So I guess this is goodbye. Goodbye my friend.
Thursday, September 1, 2011
I lost a friend today. They didn't die, but I feel like a small part of me did. I'm really going to miss this person as I have really grown to love them over the years. But what is love? Is there more than one kind of love? How can you tell the difference? I believe there are many different types of love and you can show these different types in many different ways. I am sad that I lost my friend today, all because I cannot show them the love they crave and deserve. The reason I am sad is because deep down I knew this day would come, so it didn't exactly come as a shock but it is still sad nonetheless and it still doesn't make the fact that this person is gone hurt any less.

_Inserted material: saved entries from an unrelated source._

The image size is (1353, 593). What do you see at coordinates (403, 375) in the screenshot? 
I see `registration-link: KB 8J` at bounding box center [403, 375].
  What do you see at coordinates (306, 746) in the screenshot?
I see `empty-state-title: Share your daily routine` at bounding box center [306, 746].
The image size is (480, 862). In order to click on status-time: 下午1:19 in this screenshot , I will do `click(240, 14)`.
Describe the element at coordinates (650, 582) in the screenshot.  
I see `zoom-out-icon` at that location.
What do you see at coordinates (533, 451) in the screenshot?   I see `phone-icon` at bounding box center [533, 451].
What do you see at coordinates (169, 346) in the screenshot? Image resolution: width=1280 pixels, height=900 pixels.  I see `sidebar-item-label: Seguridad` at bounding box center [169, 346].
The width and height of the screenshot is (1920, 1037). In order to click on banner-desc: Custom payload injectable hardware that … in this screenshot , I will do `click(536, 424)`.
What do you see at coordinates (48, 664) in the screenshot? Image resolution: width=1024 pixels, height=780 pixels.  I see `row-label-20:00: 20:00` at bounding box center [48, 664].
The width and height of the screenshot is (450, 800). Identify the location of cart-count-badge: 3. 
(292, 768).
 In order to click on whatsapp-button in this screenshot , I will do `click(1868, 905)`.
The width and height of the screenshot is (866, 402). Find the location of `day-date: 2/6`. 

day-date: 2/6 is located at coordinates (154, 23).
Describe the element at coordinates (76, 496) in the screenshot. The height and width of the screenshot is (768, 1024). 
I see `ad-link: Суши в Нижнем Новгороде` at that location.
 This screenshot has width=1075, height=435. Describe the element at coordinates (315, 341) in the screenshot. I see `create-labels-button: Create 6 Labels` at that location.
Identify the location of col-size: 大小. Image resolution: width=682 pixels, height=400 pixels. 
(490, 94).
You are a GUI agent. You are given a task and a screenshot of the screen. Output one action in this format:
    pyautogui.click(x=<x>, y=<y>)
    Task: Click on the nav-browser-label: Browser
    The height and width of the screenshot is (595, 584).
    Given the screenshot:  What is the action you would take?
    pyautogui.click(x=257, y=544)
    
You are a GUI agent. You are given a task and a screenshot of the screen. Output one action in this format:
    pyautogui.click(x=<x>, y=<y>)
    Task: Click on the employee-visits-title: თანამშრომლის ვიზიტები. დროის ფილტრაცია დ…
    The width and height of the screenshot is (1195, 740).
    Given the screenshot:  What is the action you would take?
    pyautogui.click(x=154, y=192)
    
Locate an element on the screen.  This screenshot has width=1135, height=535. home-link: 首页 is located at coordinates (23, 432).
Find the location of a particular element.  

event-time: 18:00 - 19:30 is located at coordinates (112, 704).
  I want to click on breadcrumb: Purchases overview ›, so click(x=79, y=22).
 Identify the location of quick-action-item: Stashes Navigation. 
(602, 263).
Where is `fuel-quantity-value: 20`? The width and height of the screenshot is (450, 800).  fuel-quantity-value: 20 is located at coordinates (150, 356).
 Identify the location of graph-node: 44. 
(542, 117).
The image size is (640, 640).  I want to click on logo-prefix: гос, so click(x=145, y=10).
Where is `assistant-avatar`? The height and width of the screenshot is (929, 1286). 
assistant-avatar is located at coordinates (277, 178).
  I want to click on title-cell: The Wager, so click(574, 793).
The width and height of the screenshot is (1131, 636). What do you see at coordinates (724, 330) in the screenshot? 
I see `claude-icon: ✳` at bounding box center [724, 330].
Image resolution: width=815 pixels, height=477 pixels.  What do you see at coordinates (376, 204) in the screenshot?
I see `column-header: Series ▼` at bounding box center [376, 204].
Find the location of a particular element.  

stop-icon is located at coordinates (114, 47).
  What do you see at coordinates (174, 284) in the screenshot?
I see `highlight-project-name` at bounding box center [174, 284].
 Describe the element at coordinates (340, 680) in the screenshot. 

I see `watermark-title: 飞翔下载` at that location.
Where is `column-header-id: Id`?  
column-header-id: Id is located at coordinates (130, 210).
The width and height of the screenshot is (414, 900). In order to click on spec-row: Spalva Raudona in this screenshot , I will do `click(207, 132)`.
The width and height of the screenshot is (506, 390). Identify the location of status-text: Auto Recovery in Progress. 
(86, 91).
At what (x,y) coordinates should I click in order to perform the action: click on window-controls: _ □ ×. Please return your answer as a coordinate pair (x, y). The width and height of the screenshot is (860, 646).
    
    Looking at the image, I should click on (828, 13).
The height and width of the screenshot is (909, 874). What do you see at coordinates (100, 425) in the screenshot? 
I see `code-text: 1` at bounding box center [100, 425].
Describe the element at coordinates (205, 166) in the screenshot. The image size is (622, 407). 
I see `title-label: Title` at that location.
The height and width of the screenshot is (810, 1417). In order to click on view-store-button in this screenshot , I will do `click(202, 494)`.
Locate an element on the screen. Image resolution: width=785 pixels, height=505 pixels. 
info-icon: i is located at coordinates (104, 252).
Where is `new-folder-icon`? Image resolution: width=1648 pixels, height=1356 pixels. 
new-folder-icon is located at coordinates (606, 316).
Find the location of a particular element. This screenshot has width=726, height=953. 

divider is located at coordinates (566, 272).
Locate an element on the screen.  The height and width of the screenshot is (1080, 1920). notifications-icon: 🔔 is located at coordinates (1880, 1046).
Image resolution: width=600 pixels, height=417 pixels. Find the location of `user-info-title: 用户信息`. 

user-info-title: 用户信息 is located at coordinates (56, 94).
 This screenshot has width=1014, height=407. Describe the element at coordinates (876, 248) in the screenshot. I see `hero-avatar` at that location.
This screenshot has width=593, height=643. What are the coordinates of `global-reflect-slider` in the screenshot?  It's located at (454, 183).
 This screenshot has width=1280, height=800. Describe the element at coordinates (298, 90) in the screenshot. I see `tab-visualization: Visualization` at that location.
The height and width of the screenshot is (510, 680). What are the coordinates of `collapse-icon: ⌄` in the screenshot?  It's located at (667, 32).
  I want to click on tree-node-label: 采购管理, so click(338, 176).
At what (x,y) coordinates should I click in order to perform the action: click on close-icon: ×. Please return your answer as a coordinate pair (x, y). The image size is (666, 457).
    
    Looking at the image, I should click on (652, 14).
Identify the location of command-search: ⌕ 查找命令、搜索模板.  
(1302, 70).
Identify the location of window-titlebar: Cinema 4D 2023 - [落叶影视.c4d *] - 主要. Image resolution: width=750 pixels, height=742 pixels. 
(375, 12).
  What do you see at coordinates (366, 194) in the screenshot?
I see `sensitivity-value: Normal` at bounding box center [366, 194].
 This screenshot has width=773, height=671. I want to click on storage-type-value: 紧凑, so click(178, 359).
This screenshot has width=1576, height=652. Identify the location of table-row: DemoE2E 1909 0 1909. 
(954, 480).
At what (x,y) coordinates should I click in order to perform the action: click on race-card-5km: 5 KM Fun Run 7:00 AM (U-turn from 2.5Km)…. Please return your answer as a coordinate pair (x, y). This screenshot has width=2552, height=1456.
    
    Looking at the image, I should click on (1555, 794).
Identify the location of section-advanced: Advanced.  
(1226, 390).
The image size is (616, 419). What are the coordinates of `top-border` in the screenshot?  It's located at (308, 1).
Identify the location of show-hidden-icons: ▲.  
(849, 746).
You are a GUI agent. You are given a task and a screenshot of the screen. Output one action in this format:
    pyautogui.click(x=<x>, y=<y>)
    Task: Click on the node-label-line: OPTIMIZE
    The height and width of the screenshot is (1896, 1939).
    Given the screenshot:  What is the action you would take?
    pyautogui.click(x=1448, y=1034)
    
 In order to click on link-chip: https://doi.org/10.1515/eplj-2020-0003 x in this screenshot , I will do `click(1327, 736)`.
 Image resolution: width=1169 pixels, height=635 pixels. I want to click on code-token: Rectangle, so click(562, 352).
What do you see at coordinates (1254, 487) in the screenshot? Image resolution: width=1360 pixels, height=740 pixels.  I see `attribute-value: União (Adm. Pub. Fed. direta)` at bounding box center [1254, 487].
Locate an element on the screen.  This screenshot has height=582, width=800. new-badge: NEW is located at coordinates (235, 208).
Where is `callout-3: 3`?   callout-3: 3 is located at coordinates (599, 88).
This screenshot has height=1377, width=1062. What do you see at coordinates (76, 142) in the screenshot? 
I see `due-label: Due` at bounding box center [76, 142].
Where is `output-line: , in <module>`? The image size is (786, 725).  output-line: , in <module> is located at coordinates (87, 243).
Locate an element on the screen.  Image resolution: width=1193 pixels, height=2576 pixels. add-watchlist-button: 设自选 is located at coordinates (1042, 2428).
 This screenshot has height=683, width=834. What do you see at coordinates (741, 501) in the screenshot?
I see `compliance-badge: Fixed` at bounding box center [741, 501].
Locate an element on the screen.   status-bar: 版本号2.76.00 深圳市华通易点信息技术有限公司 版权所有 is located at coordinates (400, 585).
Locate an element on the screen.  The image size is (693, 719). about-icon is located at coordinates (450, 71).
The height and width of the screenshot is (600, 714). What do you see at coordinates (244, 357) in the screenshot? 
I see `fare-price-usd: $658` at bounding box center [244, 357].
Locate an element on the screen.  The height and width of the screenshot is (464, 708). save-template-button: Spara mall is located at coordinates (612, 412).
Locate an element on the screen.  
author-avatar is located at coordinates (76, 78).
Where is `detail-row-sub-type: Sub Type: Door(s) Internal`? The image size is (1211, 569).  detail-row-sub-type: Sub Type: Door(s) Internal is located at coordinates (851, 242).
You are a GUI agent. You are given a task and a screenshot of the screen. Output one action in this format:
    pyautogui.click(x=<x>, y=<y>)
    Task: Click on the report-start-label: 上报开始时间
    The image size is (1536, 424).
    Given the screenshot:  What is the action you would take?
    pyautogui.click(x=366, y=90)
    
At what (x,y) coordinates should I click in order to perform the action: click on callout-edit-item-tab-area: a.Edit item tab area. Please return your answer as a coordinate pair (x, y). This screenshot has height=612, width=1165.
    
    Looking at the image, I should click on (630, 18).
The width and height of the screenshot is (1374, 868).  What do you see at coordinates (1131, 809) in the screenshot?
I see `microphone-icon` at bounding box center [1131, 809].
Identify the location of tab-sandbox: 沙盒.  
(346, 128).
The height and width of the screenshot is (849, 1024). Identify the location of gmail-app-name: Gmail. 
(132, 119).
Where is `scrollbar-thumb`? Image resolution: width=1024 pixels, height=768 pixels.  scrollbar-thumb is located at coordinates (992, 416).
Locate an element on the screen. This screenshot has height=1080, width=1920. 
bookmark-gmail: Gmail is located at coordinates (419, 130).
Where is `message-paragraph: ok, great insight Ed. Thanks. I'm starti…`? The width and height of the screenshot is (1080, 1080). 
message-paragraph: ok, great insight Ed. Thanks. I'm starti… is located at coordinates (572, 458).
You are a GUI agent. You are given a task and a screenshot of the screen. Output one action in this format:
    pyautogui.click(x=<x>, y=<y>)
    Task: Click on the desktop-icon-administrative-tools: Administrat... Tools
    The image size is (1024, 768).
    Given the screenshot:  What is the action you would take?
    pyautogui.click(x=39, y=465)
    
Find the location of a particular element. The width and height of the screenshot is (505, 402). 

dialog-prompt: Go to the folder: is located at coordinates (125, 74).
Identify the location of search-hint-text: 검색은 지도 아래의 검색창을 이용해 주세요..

I think on some level I've always known that I was going to lose this person, I just wasn't sure when. From the start the feelings were not mutual, but overtime as our friendship grew, my feelings for this person changed as well. I started to see this person as someone I could not imagine not having in my life because of the bond that we created, but It was never enough to change the type of love I showed this person. Unfortunately for this person my feelings never evolved past friendship, unfortunately for me this means that I have to find a new friend who will understand me inside and out regardless of whether or not I say anything or not. If you have ever had the opportunity to connect with someone on a level where they truly do know you inside and out based solely on intuition and details that they pick up, then you have known a friendship that is deeper than most. I am thankful for having gotten the chance to experience this kind of friendship, but sad that it had to come to an end.